В то время мы занимались печатанием посмертного издания Герцена. Почему-то Нечаев и компания узнали, что в этом томе будет статья о нигилистах, и потому я получила по почте из Германии бумагу, озаглавленную «Народная расправа»; послание это, очевидно, было написано в Женеве; в нем запрещалось печатать сочинения необдуманного, но талантливого тунеядца Герцена, и что если я и семья его не послушаемся этого предостережения, то будут приняты против нас решительные меры. Оригинал этой бумаги был отослан мною в редакцию «Русской старины» при жизни М. И. Семевского.

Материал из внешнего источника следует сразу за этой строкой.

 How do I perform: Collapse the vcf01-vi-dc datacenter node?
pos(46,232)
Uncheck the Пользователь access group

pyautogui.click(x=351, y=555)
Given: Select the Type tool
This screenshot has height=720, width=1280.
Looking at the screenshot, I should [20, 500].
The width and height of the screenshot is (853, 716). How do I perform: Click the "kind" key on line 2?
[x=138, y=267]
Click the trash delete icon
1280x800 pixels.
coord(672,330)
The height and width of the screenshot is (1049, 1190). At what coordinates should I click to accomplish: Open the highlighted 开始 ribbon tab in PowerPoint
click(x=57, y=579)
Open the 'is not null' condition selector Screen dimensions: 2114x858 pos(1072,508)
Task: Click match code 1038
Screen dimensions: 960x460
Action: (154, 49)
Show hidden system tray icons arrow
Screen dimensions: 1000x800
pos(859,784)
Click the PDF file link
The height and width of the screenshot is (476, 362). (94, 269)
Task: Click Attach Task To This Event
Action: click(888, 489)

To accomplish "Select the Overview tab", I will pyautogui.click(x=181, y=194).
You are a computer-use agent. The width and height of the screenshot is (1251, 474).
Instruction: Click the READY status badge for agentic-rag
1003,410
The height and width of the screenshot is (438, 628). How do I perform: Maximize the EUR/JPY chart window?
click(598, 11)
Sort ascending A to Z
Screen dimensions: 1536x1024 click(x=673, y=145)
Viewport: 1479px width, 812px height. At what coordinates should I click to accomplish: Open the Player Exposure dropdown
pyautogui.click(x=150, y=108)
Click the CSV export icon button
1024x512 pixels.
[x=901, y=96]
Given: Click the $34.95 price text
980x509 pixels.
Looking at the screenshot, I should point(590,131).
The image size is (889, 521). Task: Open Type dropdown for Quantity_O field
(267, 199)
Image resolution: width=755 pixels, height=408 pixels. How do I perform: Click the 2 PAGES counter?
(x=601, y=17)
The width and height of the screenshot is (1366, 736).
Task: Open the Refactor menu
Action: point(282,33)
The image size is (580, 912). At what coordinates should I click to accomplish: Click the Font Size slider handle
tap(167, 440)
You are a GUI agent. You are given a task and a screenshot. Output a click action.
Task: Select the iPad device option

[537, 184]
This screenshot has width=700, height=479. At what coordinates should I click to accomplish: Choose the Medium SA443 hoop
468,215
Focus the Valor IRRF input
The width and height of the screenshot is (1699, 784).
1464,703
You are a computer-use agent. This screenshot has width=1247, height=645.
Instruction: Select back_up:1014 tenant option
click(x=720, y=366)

Конечно, мы продолжали печатать, даже с большей энергией. Уведомленный мною об этом загадочном послании Александр Александрович Герцен писал мне, чтоб я сходила к Карлу Фогту, посоветовалась бы с ним и отдала бы ему оригинал на сохранение, так как у меня была верная копия.
Я бывала иногда в семье Фогта, знала его милую жену и отправилась к ним по совету Александра Александровича, но на этот раз, посидев недолго с m-me Фогт, я сказала ей, что должна переговорить с ее мужем по серьезному делу. Она пошла к нему наверх и скоро возвратилась за мной, говоря, что Карл Фогт просит меня наверх, потому что лежит в страшной мигрени. Он был также подвержен этой болезни, как и вся семья Герцена.
Когда я вошла, Фогт в халате лежал на постели; лицо его выражало нестерпимое страдание, я старалась сжато передать ему в чем дело, рассказала в нескольких словах об угрозах нигилистов; он пришел в большое негодование и был одного с нами мнения, что эти угрозы должны только прибавить энергии в деле издания посмертного сборника, и охотно взял оригинал на сбережение. Так как я не знала, что значит решительные меры, то думала, не хотят ли они силой взять рукопись, и вручила ее Фогту.